DOCUMENT SEGMENT »
Querying Historical Data with AS OF Queries
Dolt is Git for data. It's a
SQL database that lets you branch, merge, and fork your data just like
you would a Git repository. In previous blog posts we announced how
you can use special system tables to query the history of your
database. Today,
we're excited to announce a simpler syntax for exploring the history
of your datasets: AS OF
queries.
SQL AS OF clauses
SQL introduced the AS OF
syntax in SQL
2011. Its basic form is easy
to understand:
SELECT * FROM myTable AS OF TIMESTAMP("2019-03-01");
As you would expect, this query returns rows from the table as it existed on the date provided.
Like many SQL features, its adoption and implementation has varied significantly across different vendors. The above simple syntax is actually a deviation from the SQL spec, adopted by both Oracle and Microsoft, but not MySQL / MariaDB. The details vary a lot too. In MySQL and SQL Server, you have to use a special syntax when you create your tables to enable versioning. In Oracle, you just turn on versioning on the entire database, and old-enough versions get garbage collected automatically. Postgres doesn't support versioned tables out of the box, requiring you to install a plugin first.

Portion of a data file
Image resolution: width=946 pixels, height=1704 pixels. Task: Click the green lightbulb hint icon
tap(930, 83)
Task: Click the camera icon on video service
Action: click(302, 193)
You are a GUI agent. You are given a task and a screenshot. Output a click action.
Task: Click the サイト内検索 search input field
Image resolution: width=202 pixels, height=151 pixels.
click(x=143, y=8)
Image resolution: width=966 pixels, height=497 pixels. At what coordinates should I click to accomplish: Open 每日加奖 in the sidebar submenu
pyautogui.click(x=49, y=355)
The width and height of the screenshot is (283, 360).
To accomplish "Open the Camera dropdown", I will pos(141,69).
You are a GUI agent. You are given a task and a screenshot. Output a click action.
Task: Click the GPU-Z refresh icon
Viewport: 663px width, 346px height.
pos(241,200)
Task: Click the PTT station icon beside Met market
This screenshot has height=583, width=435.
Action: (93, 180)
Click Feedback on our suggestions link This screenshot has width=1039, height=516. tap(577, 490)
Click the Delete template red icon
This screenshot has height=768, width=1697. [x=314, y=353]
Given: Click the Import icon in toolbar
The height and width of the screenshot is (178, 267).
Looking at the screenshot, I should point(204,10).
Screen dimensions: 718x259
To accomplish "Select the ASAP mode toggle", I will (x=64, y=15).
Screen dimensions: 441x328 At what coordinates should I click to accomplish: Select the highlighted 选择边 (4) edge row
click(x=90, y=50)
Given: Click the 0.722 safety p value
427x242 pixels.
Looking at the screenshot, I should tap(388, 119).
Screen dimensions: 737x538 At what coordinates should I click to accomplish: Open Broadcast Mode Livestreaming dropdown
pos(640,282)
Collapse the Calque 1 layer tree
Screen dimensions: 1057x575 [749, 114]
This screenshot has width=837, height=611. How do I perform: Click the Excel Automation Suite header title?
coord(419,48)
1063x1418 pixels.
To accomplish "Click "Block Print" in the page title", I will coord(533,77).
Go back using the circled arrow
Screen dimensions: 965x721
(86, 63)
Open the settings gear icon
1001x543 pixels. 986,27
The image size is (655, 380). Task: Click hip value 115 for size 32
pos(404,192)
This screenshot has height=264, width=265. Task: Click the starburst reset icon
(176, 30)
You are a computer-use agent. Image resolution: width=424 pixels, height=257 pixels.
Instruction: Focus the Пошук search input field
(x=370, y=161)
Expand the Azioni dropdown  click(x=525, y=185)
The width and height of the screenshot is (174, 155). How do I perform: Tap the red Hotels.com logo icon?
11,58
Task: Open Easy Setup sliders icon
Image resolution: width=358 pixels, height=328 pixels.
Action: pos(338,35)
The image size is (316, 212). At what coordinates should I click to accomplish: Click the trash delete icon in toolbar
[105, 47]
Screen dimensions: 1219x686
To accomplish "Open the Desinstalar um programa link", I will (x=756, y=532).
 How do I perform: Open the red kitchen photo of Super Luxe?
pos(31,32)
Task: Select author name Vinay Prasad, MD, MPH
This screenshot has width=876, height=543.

EXERCISE BRIEF »
Please answer from the article on AS OF queries: what does Postgres require before it can use versioned tables?

RESULT FOR THIS TASK »
Postgres requires you to install a plugin first.